Dave, who in the hell brought Sone into this thread in the first place? Was it you? I don't think so! I wished I'd been short this POS at 142! Look at this chart. siliconinvestor.com >Atlanta, Aug. 1 (Bloomberg) -- S1 Corp. shares fell 29 percent after the Internet financial-services company said pricing pressures slowed revenue growth in the second quarter, prompting concern about the second half.
The shares of the Atlanta-based company fell 7 5/16 to 18 1/8 in Nasdaq Stock Market trading of 7.4 million shares, five times the three-month daily average. The stock had the fifth-biggest percentage loss on the Nasdaq.
S1 said domestic competitive pricing pressures slowed revenue growth in the Americas and at its VerticalOne subsidiary during the second quarter. Those conditions could continue in the second half, analysts said.

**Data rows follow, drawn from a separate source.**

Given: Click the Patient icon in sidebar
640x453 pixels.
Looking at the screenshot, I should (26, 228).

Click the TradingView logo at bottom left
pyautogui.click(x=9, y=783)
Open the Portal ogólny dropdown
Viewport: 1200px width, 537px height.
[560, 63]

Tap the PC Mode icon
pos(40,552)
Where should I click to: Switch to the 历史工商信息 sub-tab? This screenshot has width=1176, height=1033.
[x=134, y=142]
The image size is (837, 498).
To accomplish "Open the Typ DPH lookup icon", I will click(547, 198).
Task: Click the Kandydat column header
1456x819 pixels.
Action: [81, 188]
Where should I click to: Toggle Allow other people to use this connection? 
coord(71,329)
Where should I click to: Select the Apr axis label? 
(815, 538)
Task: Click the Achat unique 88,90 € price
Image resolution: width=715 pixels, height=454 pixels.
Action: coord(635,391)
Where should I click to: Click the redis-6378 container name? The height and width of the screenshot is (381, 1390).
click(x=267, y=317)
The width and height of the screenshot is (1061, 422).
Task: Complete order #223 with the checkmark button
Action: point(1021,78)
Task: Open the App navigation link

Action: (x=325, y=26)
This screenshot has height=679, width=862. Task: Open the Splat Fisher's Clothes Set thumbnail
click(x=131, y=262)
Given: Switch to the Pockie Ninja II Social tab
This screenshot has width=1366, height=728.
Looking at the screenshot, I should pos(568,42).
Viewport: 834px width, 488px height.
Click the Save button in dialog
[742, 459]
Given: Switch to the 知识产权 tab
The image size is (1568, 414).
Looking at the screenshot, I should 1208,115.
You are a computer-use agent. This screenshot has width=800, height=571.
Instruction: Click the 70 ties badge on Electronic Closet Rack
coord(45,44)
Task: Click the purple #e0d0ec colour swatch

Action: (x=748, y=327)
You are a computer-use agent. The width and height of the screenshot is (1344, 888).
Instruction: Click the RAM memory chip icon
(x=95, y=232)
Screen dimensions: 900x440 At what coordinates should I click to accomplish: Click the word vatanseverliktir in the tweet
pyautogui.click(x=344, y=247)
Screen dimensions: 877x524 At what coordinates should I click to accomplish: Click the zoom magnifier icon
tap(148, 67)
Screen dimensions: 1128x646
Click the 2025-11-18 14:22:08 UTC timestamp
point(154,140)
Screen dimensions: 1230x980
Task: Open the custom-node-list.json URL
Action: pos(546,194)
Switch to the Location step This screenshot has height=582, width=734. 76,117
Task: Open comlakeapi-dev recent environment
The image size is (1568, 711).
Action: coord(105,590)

``The pricing pressure is the main issue,'' said Glenn Greene, an analyst at ABN Amro in Chicago, who last week cut his rating on S1 to ``outperform'' from ``buy.''
Revenue growth is expected ``to be limited by domestic pricing pressures and competitive pricing,'' Chief Financial officer Robert Stockwell said during a conference call. ``If this continues, it will last through the fourth quarter and margins may flatten out a little bit.''
S1 said today its second-quarter loss widened to $153 million, or $2.82 a share, from $2.2 million, or 8 cents, a year earlier. That's wider than the $2.74 average estimate of analysts polled by First Call/Thomson Financial. Revenue more than tripled to $59.1 million.
Greene said the results were ``in line'' with his estimate and those of most other analysts.
ING Barings analyst Andrew Collins today cut his rating on S1 shares to ``buy'' from ``strong buy.''
The shares have fallen 48 percent in the past year.